Here’s what they found: the tagged narwhal tended to rest closer to the surface around noon, but when it dived at this time, it went too deep.
Dusk and night dives took place in shallower water but were also more intense, the researchers report, perhaps because the narwhal was hunting squid.
The narwhal also adapted its patterns in response to the prevalence of sea ice, according to the study.
Not only did it reduce its surface activity during times when sea ice was more abundant, the researchers report, but it also exhibited more intense diving behavior.
Narwhals are not listed as endangered species by the International Union for Conservation of Nature, but are still considered vulnerable to human activities, from ship traffic and water pollution to climate change. Some populations may be at risk of extinction.
The lives of narwhals are intertwined with sea ice, which is rapidly shrinking due to global climate change, and knowledge about their behavior could be valuable for their conservation.
Chaos theory could also be useful for the broader analysis of animal behavior, the researchers write.
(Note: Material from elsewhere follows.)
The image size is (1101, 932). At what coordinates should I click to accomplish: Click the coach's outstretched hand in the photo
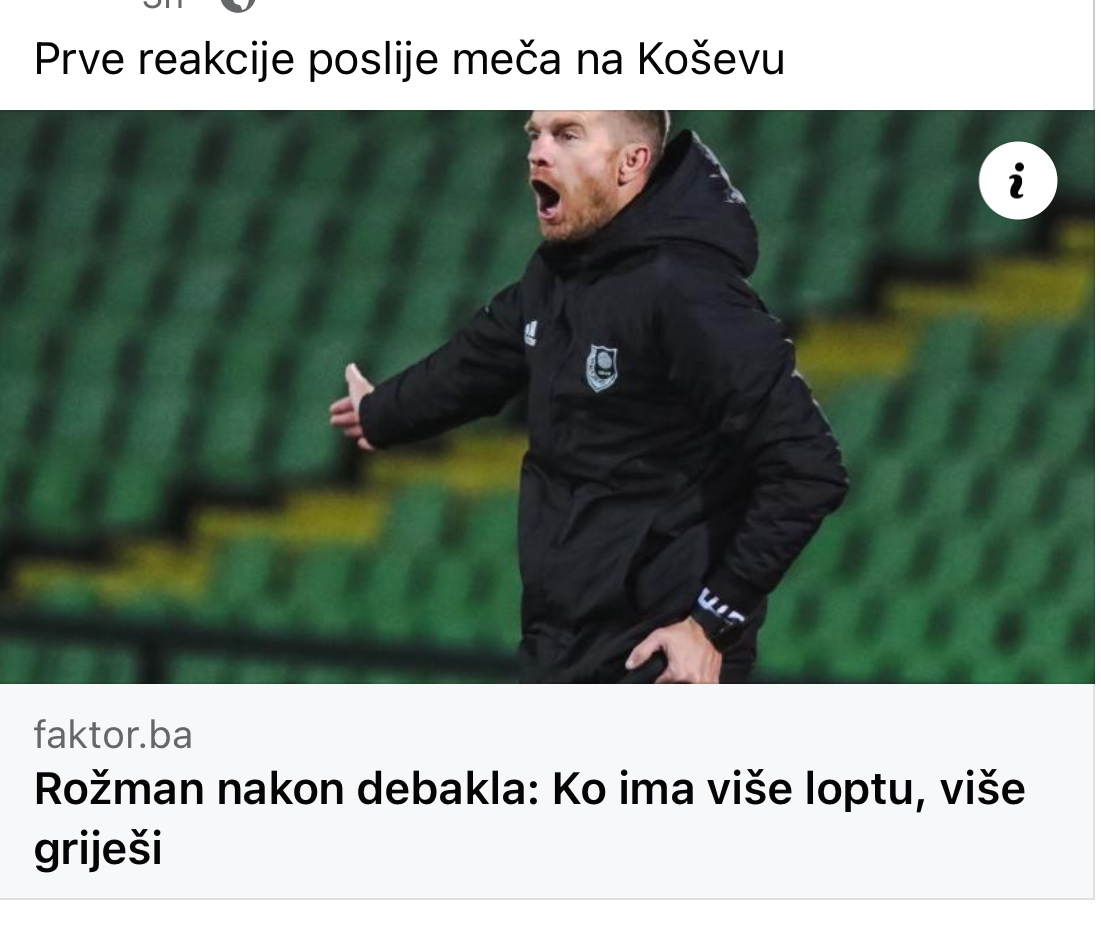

It may help us understand the challenges other Arctic wildlife face due to rising temperatures and fading sea ice, for example, although this approach is still in its infancy.
More research (and more narwhals) will be needed, as the new study is based on just one person’s behavior.
However, it covers “an unusually long period” of almost three months, the researchers add, noting that comparable records often cover only a few days.
“Our approach is relatively simple to implement,” the authors explain, “and can map and annotate long-term data, identifying differences between the behavior of individual animals and across species, and also detecting disruptions in behavior caused by changing influences.” .
The study was published in PLOS Computational Biology.